Gone are the days when therapists believe in their patients. In their ability to survive – although often times as they struggle in the deepest darkest places inside themself. They know that we are cutters, have eating disorders, self medicate, and many other things but they forget that we are SURVIVORS. Our coping methods may not be the norm, but our lives aren’t either. It’s what we do to save ourselves.
Gone are the days when therapists remember that we are not ourself when we enter their office. We are wounded and afraid. We are depressed and angry. We have been living with these pains long before we met them and they are not going to heal overnight. We will continue to flounder and suffer as we build trust and are accepted for who we have become – the self we are at that moment in our life.
Gone are the days when therapists remember that they are there to listen without judgement. Because while they may have read it in a book, they likely haven’t experienced what we have endured.
Gone are the days when therapists remember where they end and we begin. That ‘we’ – me and you and all the baggage we carry – is not theirs. ‘We’ are not about them and they shouldn’t allow themselves to take our baggage personally. That we bring it with us for them to help us sort, but not to take upon themself.
Gone are the days when therapists remain patient and tolerant and unassuming. The days that when, even if they think they think they understand, they know they likely don’t.
Gone are those days, I guess.
5 comments
Maybe you’ve just had shitty therapists?
Mine is amazingly patient and kind. Or, if that’s just an act, it’s a very convincing one. She’s said she believes in me. I love her. (too much)
I might be singing a different tune when she eventually gets tired of my lack of progress and declares me a hopeless failure O.o
Hi, SadBk. Well (smile), I don’t think any therapist that I’ve had is ‘shitty’ but I know what you mean. I just think that some are not trained well.
I used to have a wonderful therapist when I was much younger. She trained at one of the top schools / clinics in the U.S. and with people who are experts in the mental health field. Some have written books and their names you would likely recognize. And, although I still talk with her after 30 years, she really isn’t my therapist (we live about 500 miles from each other now).
I’ve recently had a lot of things going on and decided to re-enter therapy but the last couple I’ve had haven’t been the greatest. The first is still trying to advocate for me against the State so that I can get hearing aids but we don’t have therapy because it wasn’t working (she does CBT and I couldn’t grasp it – plus, overall, my hearing loss really complicates my life right now). The second just dumped me because rather than talk to my old therapist – the one who has known me for 30 years – she consulted with people who had never met me for advice. As a result, she decided that I was too difficult and terminated with me on a Sunday, via email.

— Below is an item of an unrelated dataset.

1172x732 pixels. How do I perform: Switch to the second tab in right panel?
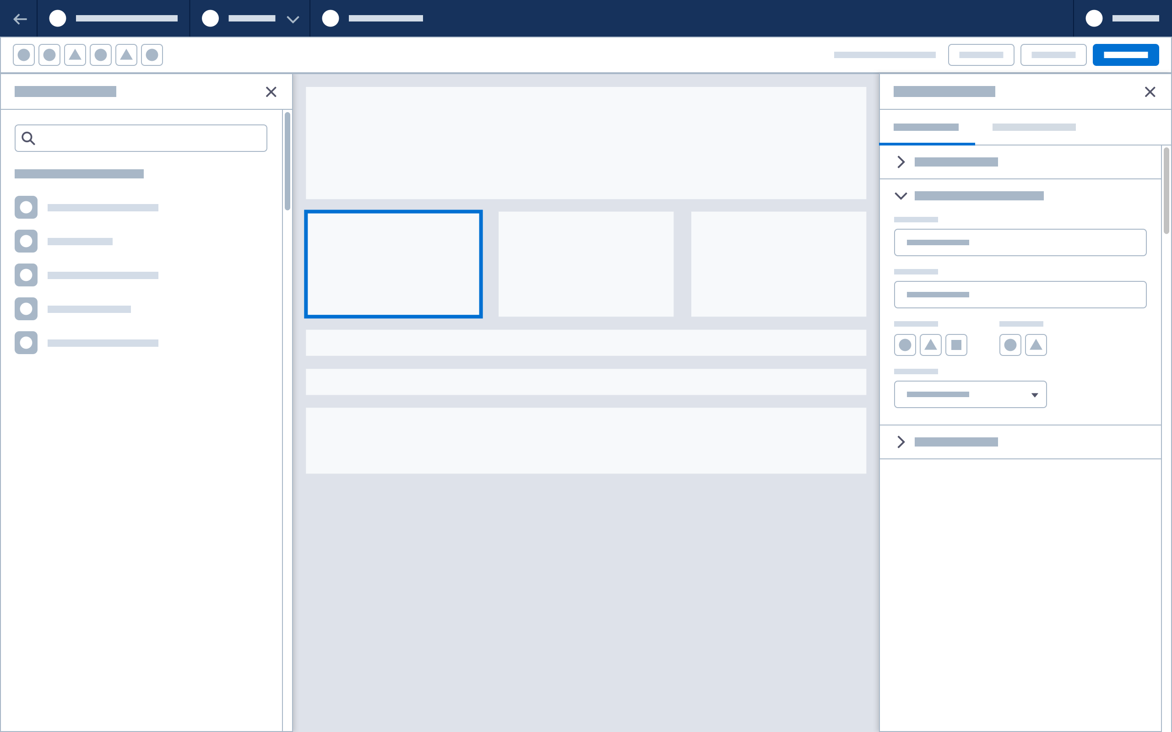pyautogui.click(x=1034, y=127)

So, I guess I’m discouraged. I guess I wrote this because it’s either this or blame myself, which I tend to do more and more anyway. I think I’m defective on many levels. And, I’m really tired.
I hope your therapist doesn’t ever get tired of you. I hope she is always there for you. I hope this for everyone here who is trying to stay alive and has reached out for help.
I’m impressed that you still talk to that therapist from long ago. Seems like they would consider it unethical nowadays? Perhaps knowing that you could never do therapy with her again would change that.
Thank you. And I hope you find another diamond in the rough somehow.
I think most people – and therapists – do think that we shouldn’t be friends but like I said, it’s been 30 years in the making. And, it didn’t start out that way in terms of it happened after I had stopped working with her and gradually. For the longest time she was the only healthy person in my life because of my situation. At this point, I have no family so, she is sort of the closest thing to a relative that have. My one constant, I guess.
I think maybe if I could just find someone (a therapist) to talk to instead of trying to do intentsive therapies, I might be better off. Drudging up past hurts only seems to make things worse at this point. I don’t know if it’s me or the therapists I’ve chosen but if I’m to the point of hanging myself over it, I maybe should try something else.
Thanks.
Gone are the days… that we perhaps incorrectly remember existed.
Also:
“…consulted with people who had never met me for advice. As a result, she decided that I was too difficult and terminated with me on a Sunday, via email.”
HA! Sounds like someone i’ve known…
Everyone is flawed in some way, but how can we blame ourselves for being humanly imperfect? Anyone blaming anyone for being human, is just another robotic non-person.
“You’re human!? You make mistakes and feel ways about stuff??
HOW /DARE/ YOU!!!”
But yeah. Lots of people really do suck. Especially those in the psychology industry, who seem to tend to treat damaged people like less than people.